Chef of the Year:  Luke Dale-Roberts of The Test Kitchen

Service Excellence Award: The Roundhouse

The Top 10 Restaurants were announced as follows:

1.  The Greenhouse, with Peter Tempelhoff, Cape Town

2.  The Test Kitchen, with Luke Dale-Roberts, Cape Town

3.  The Tasting Room, with Chef Margot Janse, Franschhoek

4.   The Roundhouse, with Chefs PJ Vadas and Eric Bulpitt, Cape Town

5.   Overture, with Chef Bertus Basson, Stellenbosch

6.   Terroir, with Chef Michael Broughton, Stellenbosch

7.   DW Eleven-13, with Chef Marthinus Ferreira, Johannesburg

8.   Jordan Restaurant, with Chef George Jardine, Stellenbosch

9.   Nobu, with Chef Hideki Maeda, One&Only Cape Town

10.  La Colombe, with Chef Scot Kirton, Cape Town

The other restaurants that were Top 20 Finalists were Azure Restaurant, Babel, Bosman’s Restaurant, Hartford House, Pierneef à La Motte, Planet Restaurant, The Restaurant at Grande Provence, Restaurant Mosaic, Roots, and Tokara.

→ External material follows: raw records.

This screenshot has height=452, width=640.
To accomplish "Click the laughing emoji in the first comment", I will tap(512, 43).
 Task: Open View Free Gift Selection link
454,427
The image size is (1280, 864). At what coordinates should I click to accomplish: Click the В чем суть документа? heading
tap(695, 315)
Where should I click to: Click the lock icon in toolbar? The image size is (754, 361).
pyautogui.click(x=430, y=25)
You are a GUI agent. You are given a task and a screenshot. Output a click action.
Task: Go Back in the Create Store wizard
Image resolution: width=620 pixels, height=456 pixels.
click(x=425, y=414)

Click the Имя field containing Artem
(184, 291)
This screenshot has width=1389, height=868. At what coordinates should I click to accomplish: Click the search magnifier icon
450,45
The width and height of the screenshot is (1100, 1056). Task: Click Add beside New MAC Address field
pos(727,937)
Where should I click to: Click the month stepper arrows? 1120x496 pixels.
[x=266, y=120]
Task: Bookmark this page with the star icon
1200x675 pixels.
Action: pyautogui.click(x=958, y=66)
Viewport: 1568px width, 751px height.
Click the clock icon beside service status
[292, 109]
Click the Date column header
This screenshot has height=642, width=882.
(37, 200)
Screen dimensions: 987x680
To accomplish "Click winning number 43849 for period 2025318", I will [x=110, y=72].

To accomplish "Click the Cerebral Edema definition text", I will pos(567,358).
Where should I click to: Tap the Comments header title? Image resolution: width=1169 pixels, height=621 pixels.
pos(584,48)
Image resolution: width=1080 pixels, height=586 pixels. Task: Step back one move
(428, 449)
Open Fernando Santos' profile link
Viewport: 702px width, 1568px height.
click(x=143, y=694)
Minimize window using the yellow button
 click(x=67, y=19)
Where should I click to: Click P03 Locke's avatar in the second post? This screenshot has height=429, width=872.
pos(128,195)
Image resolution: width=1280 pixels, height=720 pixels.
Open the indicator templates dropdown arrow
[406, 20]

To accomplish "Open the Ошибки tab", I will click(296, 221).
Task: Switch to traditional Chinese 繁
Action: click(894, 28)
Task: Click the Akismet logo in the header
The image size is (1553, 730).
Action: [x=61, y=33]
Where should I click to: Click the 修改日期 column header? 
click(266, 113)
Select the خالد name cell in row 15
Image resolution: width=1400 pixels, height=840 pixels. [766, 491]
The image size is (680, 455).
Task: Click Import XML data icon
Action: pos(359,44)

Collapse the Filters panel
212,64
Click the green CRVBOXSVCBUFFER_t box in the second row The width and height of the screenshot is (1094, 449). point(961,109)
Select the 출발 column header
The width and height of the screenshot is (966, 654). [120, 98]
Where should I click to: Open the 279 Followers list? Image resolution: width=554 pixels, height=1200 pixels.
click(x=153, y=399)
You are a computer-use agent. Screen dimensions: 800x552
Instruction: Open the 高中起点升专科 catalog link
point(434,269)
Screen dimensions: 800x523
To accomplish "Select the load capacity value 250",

The winners of the newly introduced Restaurant category Awards were announced at super-speed, and what was interesting was that no nominees nor finalists were mentioned per category (some had been announced for some categories in the Eat Out newsletter in the last few weeks), with the exception of the Boschendal Style Award. We requested details of the nominees of the categories, but were refused these, only being sent the Boschendal Style Awards nominees list.  No criteria were revealed for these awards, and seemed to be Mrs Donnelly’s personal pick:

Boschendal Style Award: Makaron Restaurant at Majeka House was the winner, a surprise in two respects – the R10 million newly constructed and decorated restaurant only opened its doors in September, a month before the Eat Out magazine went to print, and Mrs Donnelly is a consultant to the restaurant!  The designer was Etienne Hanekom, the art director for VISI, a sister publication to Eat Out at New Media Publishing!  The other finalists, out of 18 nominees, were Babel, Kream in Pretoria, Hemelhuijs, and, very surprisingly, The Test Kitchen!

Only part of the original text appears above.